1. Oyun kurallı bir eylemdir ve bu kurallara uygun olarak oynanmak zorundadır. Oyun sırasında çocuklar, kurallar koyarlar ve duygularını oyun içerisinde kurallara uygun olarak açıklar, başkalarının haklarına saygı gösterirler. Bu da çocukları sosyal kurallara uymaları konusunda hayata hazırlar. Aynı zamanda kurallara uyulmadığı takdirde neler olabileceğini yaşayarak öğrenirler.
2. Oyunlar oynanıp bitirildikten sonra aynı şekilde yeniden oynanır. Çocuklar aynı oyunu sıkılmadan defalarca oynayabilirler. Bu sayede çocuklar, hayatlarında birçok şeye aynı hevesle başlayabilmeyi öğrenirler.
3. Çocuklar oyunla “mekan” tercih etmeyi öğrenir. Çocuklar oyunun yapısına göre tercih yaparken, tercihleri konusunda bilgiler edinmeyi, şartları değerlendirmeyi ve yaratıcı fikirler üretmeyi öğrenirler.
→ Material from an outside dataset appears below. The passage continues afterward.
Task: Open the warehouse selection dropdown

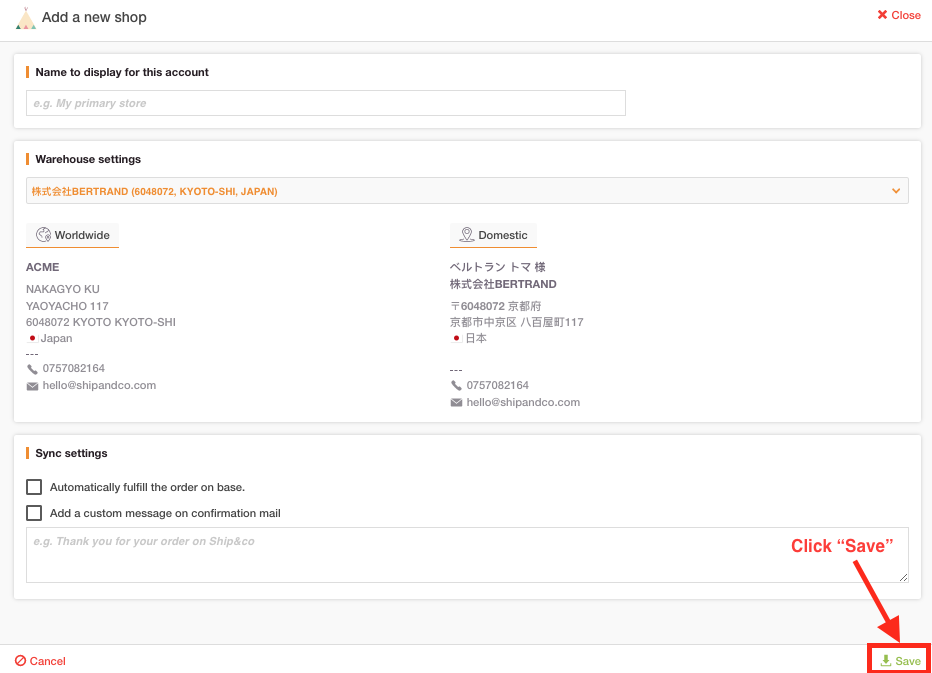Action: tap(467, 191)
4. Oyunda rekabet vardır. Oyunlarda çocuk başarılı olmak için çaba harcar. Başarılı olan sevinci, kaybeden ise üzüntüyü deneyimler. Kaybeden çocuk, bir sonraki sefere kazanmak için kendini motive eder ve bu amaç doğrultusunda çaba harcar. Bu rekabet ortamı, onları hayattaki mücadeleleri için hazırlamaktadır.
5. Her oyunda bir ritim ve uyum söz konusudur. Oyun başlar, ve gittikçe hız kazanır. Bu iniş ve çıkışlar oyuna bir ritim katar. Bu ritim sayesinde çocuk, hızlı düşünmeyi, düşüncelerini hareketlerine yansıtmayı öğrenir. Bu da beden ile zihin arasında bir uyum oluşturur.
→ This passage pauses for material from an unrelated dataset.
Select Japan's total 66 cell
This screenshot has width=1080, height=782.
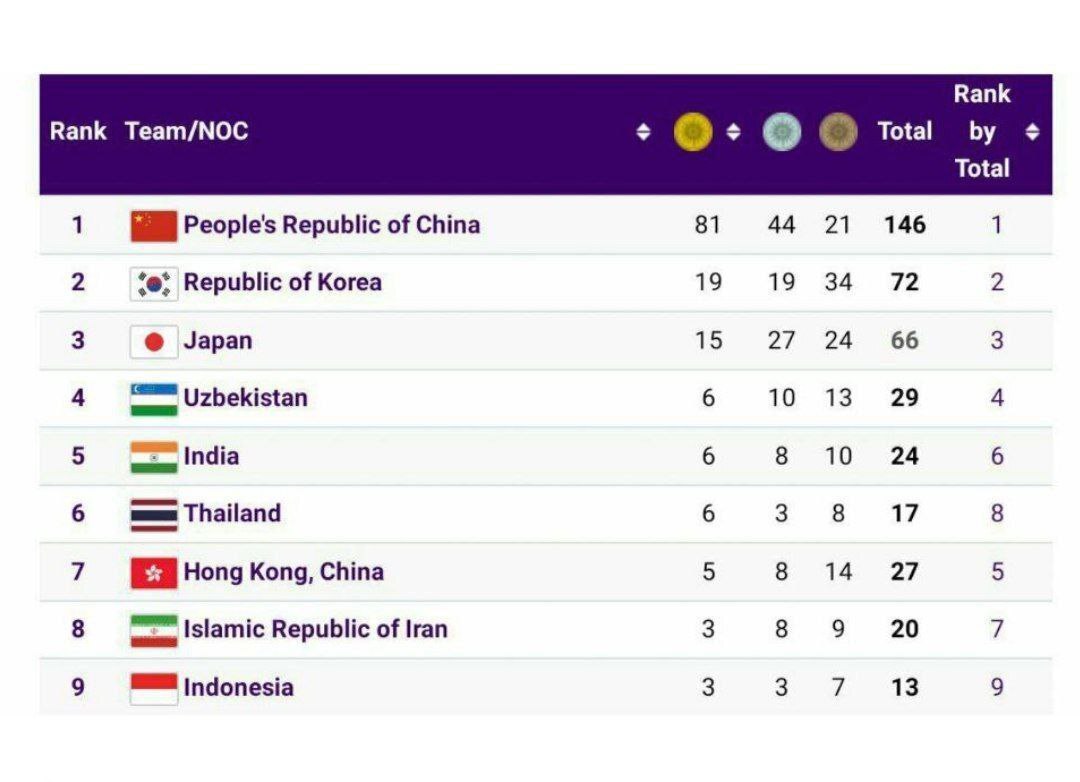tap(904, 340)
Oyun çocuklar için sadece eğlenceli vakit geçirmek değil, aynı zamanda öğrenmek, gelişmek demek!
“Oyunlar en neşeli araştırma biçimidir.” Albert Einstein.
Oyun, farklı yaş dönemlerine göre değişiklik gösterir. 2 yaşından sonra çocuklar yaşantılarının farklı yönlerini yansıtan dramatik oyunlara yönelirler. Çocukların oyun dönemlerini şöyle sıralayabiliriz;
֍ Tek başına oyun: Başlangıçta çocuklar için mümkün olan tek oyundur. Bu oyun biçiminde çocuklar arkadaşları ile birlikte oynama girişiminde bulunmazlar.
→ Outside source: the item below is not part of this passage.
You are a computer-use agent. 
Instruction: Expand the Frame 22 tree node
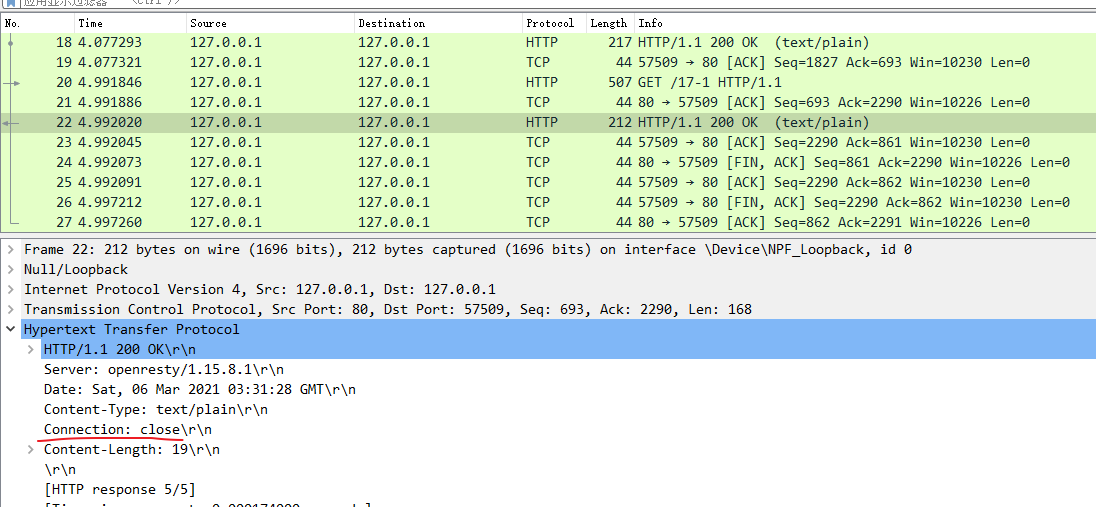coord(11,250)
֍ Başka bir oyunu izleme: Tek başına oyun evresinden sonra gelir. Bu evrede çocuklar, diğer çocuklarla ilişki kurmadan sadece onların oyun oynamasını izler.
֍ Paralel oyun: Aynı oyun malzemesini kullanan çocukların yan yana oynamalarına karşın faaliyetlerini bağımsız sürdürmeleridir.
֍ İşbirliğine dayalı kurallı oyun: İşbirliğine dayalı kurallı oyunda amaç; topluca organize olmak, belirli bir sonuca ulaşmaktır.
Çocuklar İçin Oyun Olmazsa Olmazdır
Oyun çocuğun çevresini tanımasına, anlamasına, bir şeyler öğrenmesine, öğrendiği bilgi ve becerileri pekiştirmesine yarayan önemli ve gerekli bir faaliyettir.
Oyun, kendiliğinden şekillenen, çocuğun öğrenmesine, yaratıcılığını geliştirmesine ve enerjisini boşaltabilmesine yarayan keyifli bir etkinliktir. Bir faaliyetin oyun olabilmesi için çocuğun oyunu kendisinin başlatması, istemesi, kurallarını kabul etmesi ve eğlenmesi gereklidir. Oyun çocuğun olmazsa olmazıdır!
Çocuklar İçin Oyun Oynamanın Önemi
֍ Çocuklar oyun oynarken mutlu, hevesli ve dikkatlidirler.
֍ Oyun sürecinde hata yapsalar bile düzeltme şansına sahip olduklarının farkında olan çocuklar, hata yapmaktan dolayı korku yaşamazlar bu yüzden çocuklar rahattırlar.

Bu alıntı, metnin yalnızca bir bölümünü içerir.